Thursday, May 19, 2005

Suzanne Fields: Lessons From Ancient White Males

http://www.townhall.com
Suzanne Fields (archive)
May 19, 2005

Like Rodney Dangerfield, the humanities in Washington "don't get no respect." Not as much as they should, anyway. We're a company town and the company makes politics. But like a blind squirrel who finds an acorn once in a while, politicians and the journalists who cover them gather occasionally with others who crave more profundity than the noise in political rhetoric to listen to the annual Jefferson Lecture.

The lecture is sponsored by the National Endowment for the Humanities. Established in 1972, it's delivered by a distinguished intellectual honored for his public achievement, the highest honor the federal government bestows in the humanities.

This year Donald Kagan, Sterling professor of Classics and History at Yale, followed David McCullough, Walker Percy, Saul Bellow and Robert Penn Warren to deliver the 34th annual Jefferson Lecture, and he declined to patronize politicians with insecure egos.

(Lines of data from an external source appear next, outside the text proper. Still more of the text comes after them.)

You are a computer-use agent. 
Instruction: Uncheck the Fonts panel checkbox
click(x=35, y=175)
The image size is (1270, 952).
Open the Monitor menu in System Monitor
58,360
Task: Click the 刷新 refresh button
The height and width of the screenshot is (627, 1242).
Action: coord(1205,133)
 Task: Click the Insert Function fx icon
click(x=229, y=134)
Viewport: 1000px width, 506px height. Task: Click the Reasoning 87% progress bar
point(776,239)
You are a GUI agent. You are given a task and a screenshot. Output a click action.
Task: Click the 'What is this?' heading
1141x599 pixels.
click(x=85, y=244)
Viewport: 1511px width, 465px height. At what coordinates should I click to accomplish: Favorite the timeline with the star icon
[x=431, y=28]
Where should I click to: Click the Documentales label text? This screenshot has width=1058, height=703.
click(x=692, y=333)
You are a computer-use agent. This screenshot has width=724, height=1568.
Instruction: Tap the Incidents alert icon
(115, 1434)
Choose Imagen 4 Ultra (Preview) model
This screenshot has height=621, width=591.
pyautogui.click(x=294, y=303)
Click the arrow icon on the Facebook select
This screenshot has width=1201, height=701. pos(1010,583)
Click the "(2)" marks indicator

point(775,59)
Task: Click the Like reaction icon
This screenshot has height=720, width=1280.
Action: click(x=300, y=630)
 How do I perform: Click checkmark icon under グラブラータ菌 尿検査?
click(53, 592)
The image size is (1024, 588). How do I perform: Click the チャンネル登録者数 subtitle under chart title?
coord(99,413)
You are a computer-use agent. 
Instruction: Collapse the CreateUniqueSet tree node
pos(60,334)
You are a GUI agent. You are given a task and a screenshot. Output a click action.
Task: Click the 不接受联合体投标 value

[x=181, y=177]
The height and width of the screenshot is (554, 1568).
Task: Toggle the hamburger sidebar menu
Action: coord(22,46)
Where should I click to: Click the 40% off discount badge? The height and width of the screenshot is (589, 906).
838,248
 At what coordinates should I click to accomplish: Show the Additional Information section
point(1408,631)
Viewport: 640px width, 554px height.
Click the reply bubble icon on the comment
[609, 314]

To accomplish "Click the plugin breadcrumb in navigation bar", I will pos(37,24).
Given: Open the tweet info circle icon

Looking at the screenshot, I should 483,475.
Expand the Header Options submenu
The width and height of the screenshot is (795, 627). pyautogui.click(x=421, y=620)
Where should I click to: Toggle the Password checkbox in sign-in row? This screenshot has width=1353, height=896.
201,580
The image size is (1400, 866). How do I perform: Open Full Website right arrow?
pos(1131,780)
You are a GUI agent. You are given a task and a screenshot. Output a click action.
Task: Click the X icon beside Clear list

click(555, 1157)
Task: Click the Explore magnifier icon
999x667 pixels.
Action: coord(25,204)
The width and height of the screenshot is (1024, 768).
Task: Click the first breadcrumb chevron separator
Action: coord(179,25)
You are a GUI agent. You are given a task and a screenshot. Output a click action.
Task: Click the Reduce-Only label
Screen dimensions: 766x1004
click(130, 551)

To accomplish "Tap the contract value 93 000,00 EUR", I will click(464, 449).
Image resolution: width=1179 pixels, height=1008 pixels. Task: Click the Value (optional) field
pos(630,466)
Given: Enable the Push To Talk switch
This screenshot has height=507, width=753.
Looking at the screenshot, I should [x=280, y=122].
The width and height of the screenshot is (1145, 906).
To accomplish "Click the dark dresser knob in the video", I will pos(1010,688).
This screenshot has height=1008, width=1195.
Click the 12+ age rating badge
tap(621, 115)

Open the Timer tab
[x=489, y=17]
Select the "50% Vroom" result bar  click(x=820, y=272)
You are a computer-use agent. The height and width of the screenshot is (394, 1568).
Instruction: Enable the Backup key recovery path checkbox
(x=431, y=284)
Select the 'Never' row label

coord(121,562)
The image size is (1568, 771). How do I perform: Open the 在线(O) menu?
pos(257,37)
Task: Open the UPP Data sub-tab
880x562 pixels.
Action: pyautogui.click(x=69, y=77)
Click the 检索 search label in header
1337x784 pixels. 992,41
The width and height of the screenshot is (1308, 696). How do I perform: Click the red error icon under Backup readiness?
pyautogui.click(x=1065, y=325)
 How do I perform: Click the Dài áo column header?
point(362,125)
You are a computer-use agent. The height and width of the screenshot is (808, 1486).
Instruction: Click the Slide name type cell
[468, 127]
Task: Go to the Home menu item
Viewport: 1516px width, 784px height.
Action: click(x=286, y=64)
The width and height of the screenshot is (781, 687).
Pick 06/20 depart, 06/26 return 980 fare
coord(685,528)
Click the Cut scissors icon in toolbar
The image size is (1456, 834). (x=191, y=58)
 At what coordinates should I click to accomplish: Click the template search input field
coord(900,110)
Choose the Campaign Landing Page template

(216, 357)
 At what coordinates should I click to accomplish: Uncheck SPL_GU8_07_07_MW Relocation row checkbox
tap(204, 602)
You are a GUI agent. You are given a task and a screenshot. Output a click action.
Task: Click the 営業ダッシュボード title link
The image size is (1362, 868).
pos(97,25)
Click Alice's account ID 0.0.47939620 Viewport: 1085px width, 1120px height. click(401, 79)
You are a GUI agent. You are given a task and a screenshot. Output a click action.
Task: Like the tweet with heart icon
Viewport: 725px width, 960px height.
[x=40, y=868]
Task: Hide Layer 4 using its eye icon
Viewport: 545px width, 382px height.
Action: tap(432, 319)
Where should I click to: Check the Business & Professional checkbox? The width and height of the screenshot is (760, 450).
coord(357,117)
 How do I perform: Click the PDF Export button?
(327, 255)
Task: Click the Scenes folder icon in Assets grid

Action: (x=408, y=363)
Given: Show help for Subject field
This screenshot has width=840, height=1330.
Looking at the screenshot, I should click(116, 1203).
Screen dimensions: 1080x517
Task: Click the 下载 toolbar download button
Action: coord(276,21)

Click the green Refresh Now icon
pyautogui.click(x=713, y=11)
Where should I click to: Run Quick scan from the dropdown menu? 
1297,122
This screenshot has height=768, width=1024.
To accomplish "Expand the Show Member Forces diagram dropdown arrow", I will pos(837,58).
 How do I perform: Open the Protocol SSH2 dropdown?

"In Defense of History" was not for faint-hearted liberals, or politically correct journalists. It was filled with big ideas that sprang from the minds of the dead white males so enthusiastically trashed on the modern campus. Anyone who wants to be up to speed on the importance of the classical Greek historians, tragedians and philosophers can read it at www.NEH.gov.

The professor, who has been described as "a combination of John Wayne and Winston Churchill," lives up to both, shooting from the hip and hitting his targets with rare eloquence, teaching and provoking. As a cultural conservative, he dares to attack the post-modern mindlessness that can pass for academic thought in the teaching of literature, philosophy and history. This pervades the political culture in Washington as well as the campus lecture hall. He's eager for us to understand that what we call "liberal studies" should be essential reading for every citizen of democracy, mechanic as well as minister, plumber as well as professor, with the challenge to aim for the highest public and private aspirations.

"The training of the intellect was meant to produce an intrinsic pleasure and satisfaction, but it also had practical goals of importance to the individual and the entire community, to make the humanistically trained individuals eloquent and wise, to know what is good and to practice virtue, both in private and public life," he says. This is ought to rattle the bones of everyone on Capitol Hill.

"Such was the understanding of the ancient Greeks and of the Renaissance humanists," he continues, "but not, I fear of many teachers of the humanities today, who deny the possibility of knowing anything with confidence, of the reality of such concepts as truth and virtue, who seek only gain and pleasure in the modern guise of political power and self-gratification as the ends of education."

A critic for The Washington Post inevitably sniffs that these ideas are "boilerplate," a cheap appeal to the neocons in power in Washington who criticize multiculturarists and academic deconstructionists on college campuses. But the professor speaks with experience in the culture wars. He has been a professor at Yale for 36 years, and lost a major battle a decade ago when Yale returned a $20 million gift to set up an interdisciplinary program for the study of Western civilization, which he thought would counter the "politically correct opinion" pervasive on campus. He saw it as a substantial loss for everyone. "Even if we conservatives are all stupid, crazy and ill-informed," he told the Yale alumni magazine, "we have the absolute value of providing an alternative to what students are being told by everyone else and helping them see through the cant."

You won't find many politicians or policymakers in Washington rushing out to Borders or Barnes & Noble to find one of Don Kagan's books on the Greeks, and that's too bad because they could find needed lessons. In trenchant analyses of the ancient Greeks at war, which run to many volumes, he dissects the interplay of circumstance and choice, the relationship of leadership to preparedness, the interaction of personality and politics. "The Peloponnesian War was not caused by impersonal forces unless anger, fear, undue optimism, stubbornness, jealousy, bad judgment, lack of foresight are impersonal forces," he writes. "It was caused by men who made bad decisions in difficult circumstances."

Don Kagan counts Harry Truman, Ronald Reagan and Otto von Bismarck among his heroes. At Yale he assigns his students to form a "hoplite phalanx," the famous strategic lines of ancient armies that allowed each soldier to lean right to cover his unprotected side with the shield beside him. It's not modern warfare, but it shows how a man depends on the guy next to him. Take note, Don Rumsfeld: Technology changes, but not the lessons of history.